Kevin Rose demonstrates Square for the iPhone

Digg founder Kevin Rose has become an investor of the Square iPhone payment system (which was in turn created by another social networking visionary, Twitter co-creator Jack Dorsey), and so he’s posted an informative video tour of the technology on YouTube.

The pitch is great: Square allows anyone to take credit card payments on their iPhone, just by purchasing a cheap card swiping dongle and the Square app. Square takes a slice off the top and passes the rest of the money onto you. This technology isn’t just aimed at the small businesses: you could use it to collect rent, donations, loans from your parents, blackmail money, you name it.

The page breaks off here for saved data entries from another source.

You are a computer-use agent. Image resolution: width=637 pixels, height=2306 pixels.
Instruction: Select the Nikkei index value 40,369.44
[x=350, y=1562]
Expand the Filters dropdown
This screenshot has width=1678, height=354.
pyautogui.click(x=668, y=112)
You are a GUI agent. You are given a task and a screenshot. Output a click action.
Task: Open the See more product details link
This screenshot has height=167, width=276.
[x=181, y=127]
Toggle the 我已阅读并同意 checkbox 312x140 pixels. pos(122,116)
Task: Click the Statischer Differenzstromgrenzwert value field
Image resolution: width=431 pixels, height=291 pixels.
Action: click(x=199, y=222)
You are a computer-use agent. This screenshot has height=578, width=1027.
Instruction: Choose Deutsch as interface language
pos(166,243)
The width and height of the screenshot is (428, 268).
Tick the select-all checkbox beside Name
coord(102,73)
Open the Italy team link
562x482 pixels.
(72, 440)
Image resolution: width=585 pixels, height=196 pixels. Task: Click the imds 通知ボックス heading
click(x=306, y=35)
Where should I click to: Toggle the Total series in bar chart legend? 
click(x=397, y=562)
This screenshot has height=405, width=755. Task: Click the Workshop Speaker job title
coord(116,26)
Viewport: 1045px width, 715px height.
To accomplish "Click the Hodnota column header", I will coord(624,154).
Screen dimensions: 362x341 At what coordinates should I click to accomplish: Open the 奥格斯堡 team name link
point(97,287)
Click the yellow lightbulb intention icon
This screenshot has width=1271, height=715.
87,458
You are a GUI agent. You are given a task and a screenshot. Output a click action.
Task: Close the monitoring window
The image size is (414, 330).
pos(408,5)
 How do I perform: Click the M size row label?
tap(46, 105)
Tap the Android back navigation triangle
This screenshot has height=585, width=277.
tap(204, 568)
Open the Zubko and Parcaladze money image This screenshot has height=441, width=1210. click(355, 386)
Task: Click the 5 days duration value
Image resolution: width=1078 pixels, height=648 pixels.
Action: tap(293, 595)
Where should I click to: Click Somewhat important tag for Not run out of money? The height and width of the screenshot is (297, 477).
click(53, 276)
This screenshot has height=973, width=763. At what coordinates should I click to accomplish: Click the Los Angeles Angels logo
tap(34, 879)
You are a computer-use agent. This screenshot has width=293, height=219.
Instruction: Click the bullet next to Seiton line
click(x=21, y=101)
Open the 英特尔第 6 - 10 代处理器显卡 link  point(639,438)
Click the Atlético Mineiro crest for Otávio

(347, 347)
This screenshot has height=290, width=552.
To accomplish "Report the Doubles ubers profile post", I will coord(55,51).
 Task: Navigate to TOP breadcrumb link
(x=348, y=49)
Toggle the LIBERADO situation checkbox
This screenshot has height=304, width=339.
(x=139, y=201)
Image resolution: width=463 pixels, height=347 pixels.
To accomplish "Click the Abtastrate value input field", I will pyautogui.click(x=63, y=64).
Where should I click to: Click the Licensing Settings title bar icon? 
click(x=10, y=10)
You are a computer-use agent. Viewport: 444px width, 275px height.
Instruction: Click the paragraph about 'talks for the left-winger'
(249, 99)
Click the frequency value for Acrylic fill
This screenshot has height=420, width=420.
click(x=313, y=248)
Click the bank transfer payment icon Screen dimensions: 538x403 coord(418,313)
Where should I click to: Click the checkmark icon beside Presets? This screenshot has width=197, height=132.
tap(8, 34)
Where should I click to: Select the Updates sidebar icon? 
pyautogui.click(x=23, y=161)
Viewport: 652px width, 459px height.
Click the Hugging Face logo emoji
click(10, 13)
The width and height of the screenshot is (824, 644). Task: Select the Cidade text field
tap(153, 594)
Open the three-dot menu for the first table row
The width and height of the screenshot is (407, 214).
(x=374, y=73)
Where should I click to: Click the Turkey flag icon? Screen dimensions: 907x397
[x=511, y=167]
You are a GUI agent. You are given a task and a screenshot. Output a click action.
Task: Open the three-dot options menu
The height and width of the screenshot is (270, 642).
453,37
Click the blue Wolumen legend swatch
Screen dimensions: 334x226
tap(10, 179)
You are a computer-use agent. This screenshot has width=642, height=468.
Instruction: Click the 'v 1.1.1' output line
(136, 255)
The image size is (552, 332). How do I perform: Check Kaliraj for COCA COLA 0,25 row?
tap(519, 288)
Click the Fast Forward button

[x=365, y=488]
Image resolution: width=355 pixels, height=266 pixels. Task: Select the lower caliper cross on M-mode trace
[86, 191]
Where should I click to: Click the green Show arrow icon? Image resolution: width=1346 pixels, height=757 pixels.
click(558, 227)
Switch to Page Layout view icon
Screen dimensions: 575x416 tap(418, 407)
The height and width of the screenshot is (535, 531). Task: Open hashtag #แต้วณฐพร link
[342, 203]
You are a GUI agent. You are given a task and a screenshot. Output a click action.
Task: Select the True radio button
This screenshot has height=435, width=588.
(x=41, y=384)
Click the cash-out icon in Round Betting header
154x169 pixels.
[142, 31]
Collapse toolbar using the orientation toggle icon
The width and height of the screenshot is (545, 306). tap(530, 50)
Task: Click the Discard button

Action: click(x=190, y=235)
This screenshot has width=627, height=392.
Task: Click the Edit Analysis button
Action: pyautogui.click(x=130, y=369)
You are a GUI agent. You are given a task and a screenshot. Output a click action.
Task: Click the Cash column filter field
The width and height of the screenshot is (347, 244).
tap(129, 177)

The technology also looks good. An amount is entered, a card is swiped, a signature is taken, and then an email is sent to the customer along with the GPS co-ordinates and Google Maps location of where the purchase took place. It doesn’t seem like a system that is optimized to turn around transactions quickly — the signature and email entry portions of the process seem likely to hold up a line — but it works about as well as can be expected.

Security is the biggest, most obvious concern I have about Square. I have no doubt Square itself is on the up-and-up, but I don’t know that I would be particularly willing to hand my credit card over to a stranger walking up to me with a cheap plastic dongle sticking out of his iPhone.

What’s stopping someone from jailbreaking their iPhones and programming a dummy app that looks like Square, but just records the credit card numbers? Even if the Square system is a totally secure way to make credit card payments, the iPhone is a vulnerable platform, and that’s worth some worry.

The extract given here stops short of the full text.